**Work request:**
What you return should be the line containing "You are a computer-use" and each line after it to the end of the records, copied exactly.

**Task material:**

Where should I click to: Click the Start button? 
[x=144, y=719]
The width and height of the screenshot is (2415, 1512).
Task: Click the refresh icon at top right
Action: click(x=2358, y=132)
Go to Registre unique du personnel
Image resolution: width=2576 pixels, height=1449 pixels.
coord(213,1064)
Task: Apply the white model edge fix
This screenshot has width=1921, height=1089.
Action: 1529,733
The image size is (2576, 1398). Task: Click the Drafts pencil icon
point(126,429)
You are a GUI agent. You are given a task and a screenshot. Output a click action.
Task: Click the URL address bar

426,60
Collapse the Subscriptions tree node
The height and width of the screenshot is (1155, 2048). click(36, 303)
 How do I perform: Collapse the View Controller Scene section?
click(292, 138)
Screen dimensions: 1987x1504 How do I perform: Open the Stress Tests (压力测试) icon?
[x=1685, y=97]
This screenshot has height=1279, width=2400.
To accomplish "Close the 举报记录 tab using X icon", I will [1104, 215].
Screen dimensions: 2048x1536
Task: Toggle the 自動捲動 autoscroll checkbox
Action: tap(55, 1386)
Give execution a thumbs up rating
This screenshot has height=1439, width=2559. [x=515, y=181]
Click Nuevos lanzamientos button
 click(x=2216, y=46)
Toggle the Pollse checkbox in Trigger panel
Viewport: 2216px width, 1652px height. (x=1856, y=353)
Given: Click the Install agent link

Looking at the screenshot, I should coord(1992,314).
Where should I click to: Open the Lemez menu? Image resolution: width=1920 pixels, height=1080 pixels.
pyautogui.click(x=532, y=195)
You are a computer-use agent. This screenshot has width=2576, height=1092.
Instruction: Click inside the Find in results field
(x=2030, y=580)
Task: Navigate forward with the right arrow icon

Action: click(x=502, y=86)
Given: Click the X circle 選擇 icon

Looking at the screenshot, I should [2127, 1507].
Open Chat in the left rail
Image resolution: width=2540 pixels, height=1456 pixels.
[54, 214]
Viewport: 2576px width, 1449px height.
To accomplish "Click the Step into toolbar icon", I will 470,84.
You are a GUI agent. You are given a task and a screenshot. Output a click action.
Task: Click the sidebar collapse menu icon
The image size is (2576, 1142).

**Solved exercise:**
You are a computer-use agent. This screenshot has width=2576, height=1092.
Instruction: Click inside the Find in results field
(x=2030, y=580)
Task: Navigate forward with the right arrow icon

Action: click(x=502, y=86)
Given: Click the X circle 選擇 icon

Looking at the screenshot, I should [2127, 1507].
Open Chat in the left rail
Image resolution: width=2540 pixels, height=1456 pixels.
[54, 214]
Viewport: 2576px width, 1449px height.
To accomplish "Click the Step into toolbar icon", I will 470,84.
You are a GUI agent. You are given a task and a screenshot. Output a click action.
Task: Click the sidebar collapse menu icon
The image size is (2576, 1142).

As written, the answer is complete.